Using the keyword_repeat
token filter alone would result in the following:
Pos 1: (the,the) (1)
Pos 2: (quick,quick) (1)
Pos 3: (foxes,fox)
Pos 4: (jumped,jump)
-
The stemmed and unstemmed forms are the same, and so are repeated needlessly.
To prevent the useless repetition of terms that are the same in their stemmed
and unstemmed forms, we add the
unique
token filter into the mix:
PUT /my_index
{
"settings": {
"analysis": {
"filter": {
"unique_stem": {
"type": "unique",
"only_on_same_position": true (1)
}
},
"analyzer": {
"in_situ": {
"tokenizer": "standard",
"filter": [
"lowercase",
"keyword_repeat", (2)
"porter_stem",
"unique_stem" (3)
]
}
}
}
}
}
-
The
unique
token filter is set to remove duplicate tokens only when they occur in the same position. -
The
keyword_repeat
token filter must appear before the stemmer. -
The
unique_stem
filter removes duplicate terms after the stemmer has done its work.
People like the idea of stemming in situ: ``Why use an unstemmed field and a stemmed field if I can just use one combined field?'' But is it a good idea? The answer is almost always no. There are two problems.
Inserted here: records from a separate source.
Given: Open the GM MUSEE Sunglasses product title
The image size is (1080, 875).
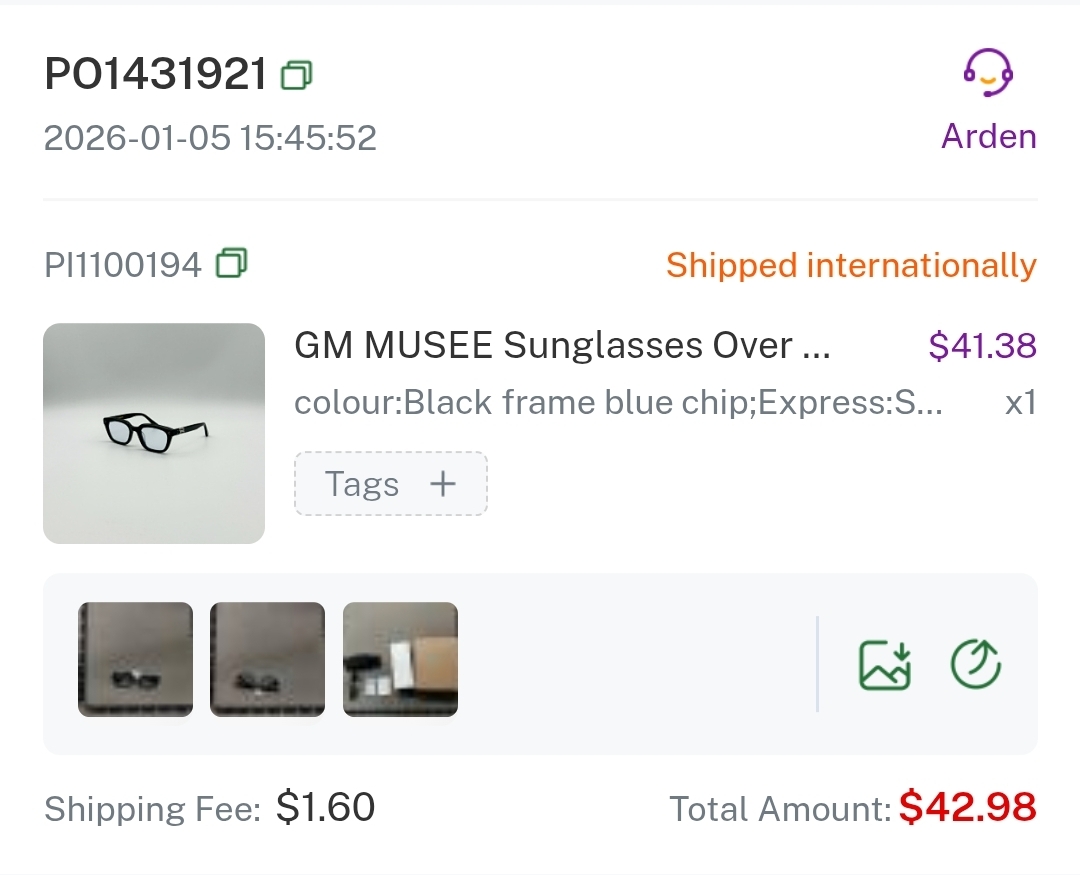Looking at the screenshot, I should click(562, 346).
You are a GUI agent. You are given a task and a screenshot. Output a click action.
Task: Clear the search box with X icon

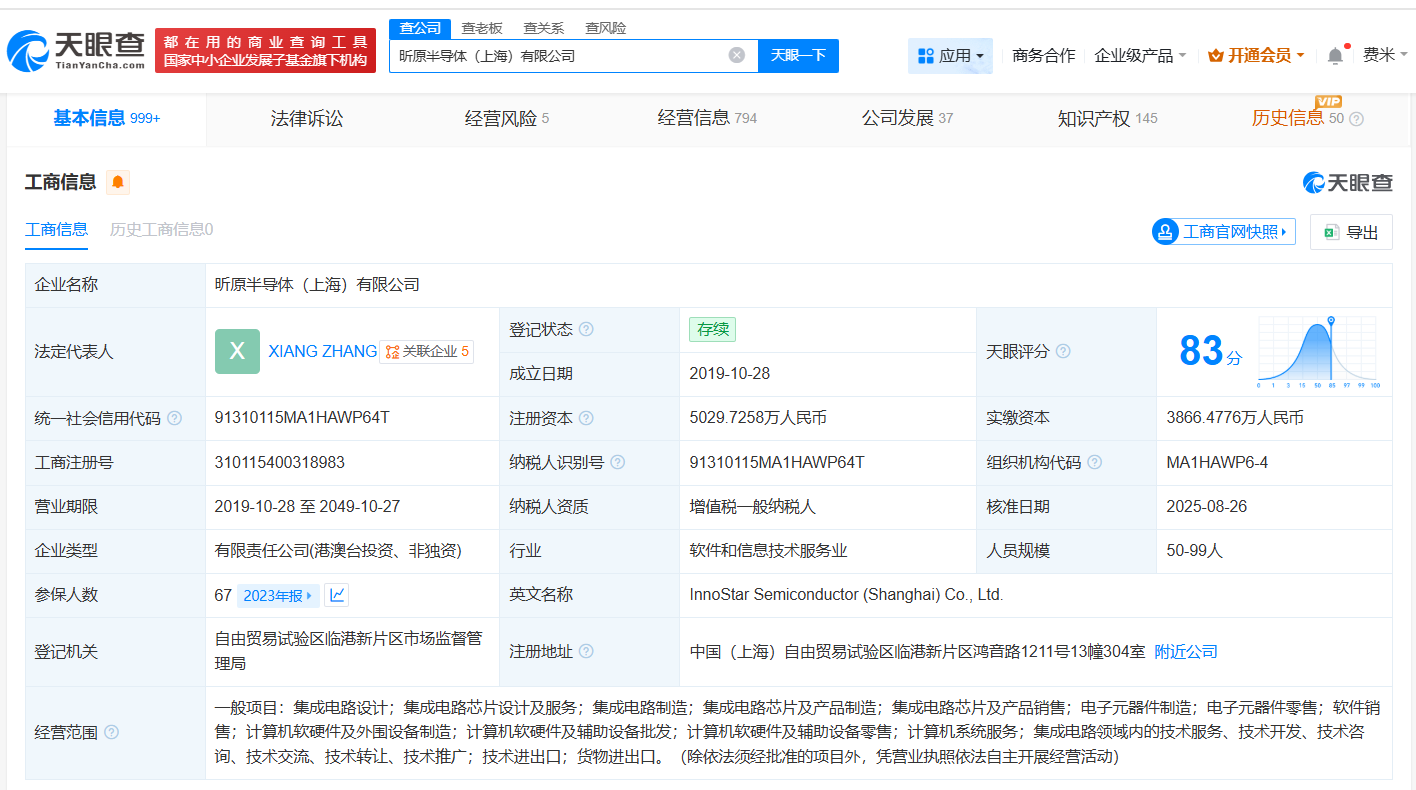[x=737, y=55]
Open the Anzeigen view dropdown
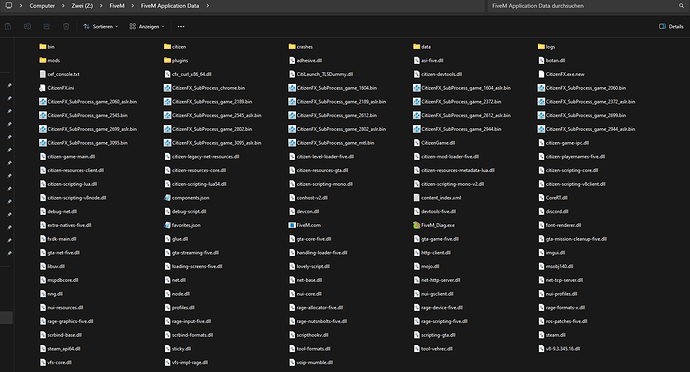Image resolution: width=690 pixels, height=372 pixels. point(147,26)
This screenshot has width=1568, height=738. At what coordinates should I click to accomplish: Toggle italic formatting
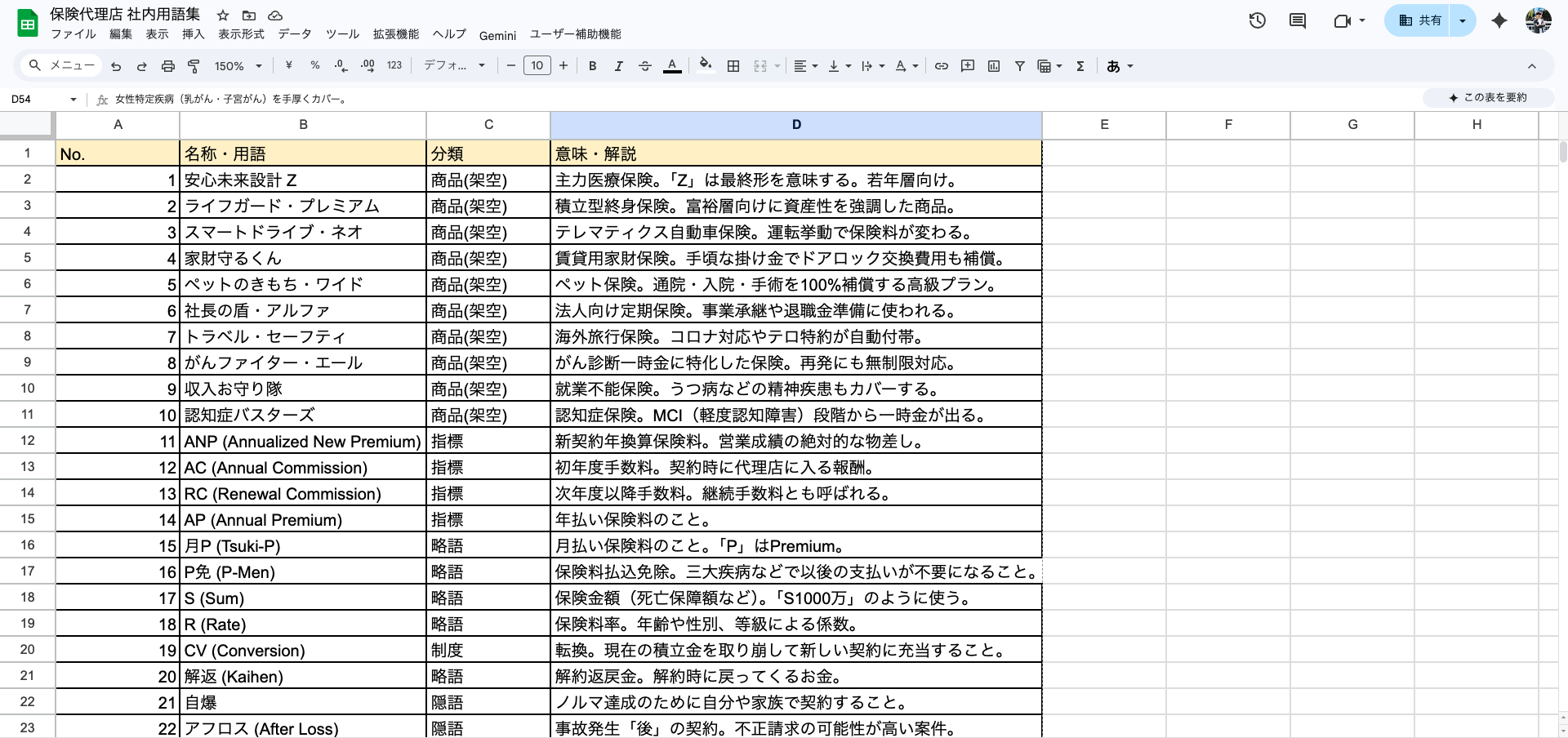(x=618, y=66)
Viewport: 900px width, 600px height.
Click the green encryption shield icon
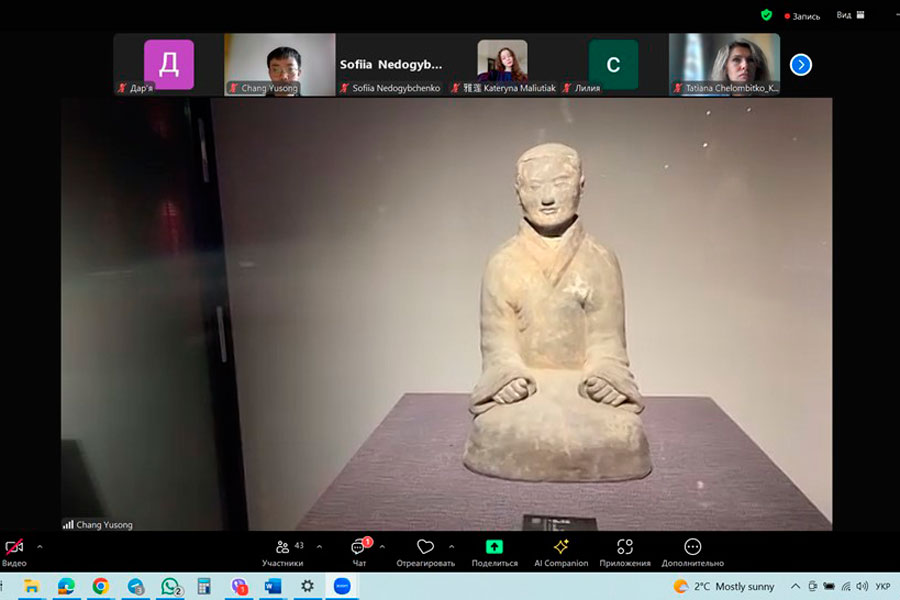pyautogui.click(x=766, y=15)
The first is the inability to separate exact matches from inexact matches. In
this chapter, we have seen that words with different meanings are often
conflated to the same stem word: organs
and organization
both stem to
organ
.
In [using-language-analyzers], we demonstrated how to combine a query on a stemmed field (to increase recall) with a query on an unstemmed field (to improve relevance). When the stemmed and unstemmed fields are separate, the contribution of each field can be tuned by boosting one field over another (see [prioritising-clauses]). If, instead, the stemmed and unstemmed forms appear in the same field, there is no way to tune your search results.
The second issue has to do with how the relevance score is calculated. In
[relevance-intro], we explained that part of the calculation depends on the
inverse document frequency — how often a word appears in all the documents
in our index. Using in situ stemming for a document that contains the text
jump jumped jumps
would result in these terms:
Pos 1: (jump)
Pos 2: (jumped,jump)
Pos 3: (jumps,jump)
While jumped
and jumps
appear once each and so would have the correct IDF,
jump
appears three times, greatly reducing its value as a search term in
comparison with the unstemmed forms.
For these reasons, we recommend against using stemming in situ.